◆ Texto apresentado ◆
__________________________________________________
Ora, ainda de acordo com os mesmos autores, semelhante conceção do trabalho científico viria a consolidar-se através dos méritos dos membros mais ativos da comunidade geográfica universitária, mas também, saliente-se, por via das boas condições de trabalho proporcionadas pelos Centros de Estudos Geográficos de Coimbra e Lisboa, criados respetivamente em 1942 e 1943; pelo apoio de instituições estatais e privadas, nomeadamente do Instituto de Alta Cultura/Instituto Nacional de Investigação Científica (o primeiro com ação de relevo na própria instituição daqueles centros), da Junta de Investigações do Ultramar (do Ministério do Ultramar) e da Fundação Calouste Gulbenkian; e pelas oportunidades que os territórios ultramarinos criavam, enquanto campo de investigação (Almeida et al., 1999, p. 16).
__________________________________________________
◆ Registos de dados ◆

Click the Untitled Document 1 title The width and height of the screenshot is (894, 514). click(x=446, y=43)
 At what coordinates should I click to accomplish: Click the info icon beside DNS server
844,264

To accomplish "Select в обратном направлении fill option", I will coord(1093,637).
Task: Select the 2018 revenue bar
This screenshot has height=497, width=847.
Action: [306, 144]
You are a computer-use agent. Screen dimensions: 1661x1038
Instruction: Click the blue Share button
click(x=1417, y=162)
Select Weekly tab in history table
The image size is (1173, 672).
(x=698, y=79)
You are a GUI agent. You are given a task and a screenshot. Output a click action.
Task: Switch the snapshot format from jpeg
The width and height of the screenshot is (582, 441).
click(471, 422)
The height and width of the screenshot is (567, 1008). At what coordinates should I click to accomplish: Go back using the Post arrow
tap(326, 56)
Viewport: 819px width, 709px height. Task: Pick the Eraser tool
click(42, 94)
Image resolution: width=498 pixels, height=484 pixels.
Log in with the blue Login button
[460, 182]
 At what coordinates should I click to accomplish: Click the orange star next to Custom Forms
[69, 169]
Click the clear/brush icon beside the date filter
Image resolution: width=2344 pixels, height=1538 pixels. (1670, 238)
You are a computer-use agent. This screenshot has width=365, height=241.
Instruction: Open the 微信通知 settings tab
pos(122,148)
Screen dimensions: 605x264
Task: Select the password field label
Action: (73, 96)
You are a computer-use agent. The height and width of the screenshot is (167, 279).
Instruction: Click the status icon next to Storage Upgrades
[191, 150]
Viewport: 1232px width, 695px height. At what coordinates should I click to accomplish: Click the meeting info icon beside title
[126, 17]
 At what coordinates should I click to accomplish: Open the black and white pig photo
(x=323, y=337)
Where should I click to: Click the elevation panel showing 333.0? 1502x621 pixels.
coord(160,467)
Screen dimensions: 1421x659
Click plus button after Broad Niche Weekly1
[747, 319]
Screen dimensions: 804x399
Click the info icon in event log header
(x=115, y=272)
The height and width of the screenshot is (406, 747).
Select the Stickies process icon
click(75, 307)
__________________________________________________
◆ Exercício proposto 1 ◆
Segundo o texto apresentado, em que anos foram criados os Centros de Estudos Geográficos de Coimbra e de Lisboa?
◆ Exercício proposto 2 ◆
Com base no texto apresentado, explique a que fatores se deveu a consolidação da conceção do trabalho científico ali referida.

◆ Resultado 1 ◆
O de Coimbra foi criado em 1942 e o de Lisboa em 1943.

◆ Resultado 2 ◆
Deveu-se aos méritos dos membros mais ativos da comunidade geográfica universitária e às boas condições de trabalho proporcionadas pelos Centros de Estudos Geográficos de Coimbra e Lisboa. Contribuíram também o apoio do Instituto de Alta Cultura/Instituto Nacional de Investigação Científica, da Junta de Investigações do Ultramar e da Fundação Calouste Gulbenkian, bem como as oportunidades que os territórios ultramarinos criavam enquanto campo de investigação.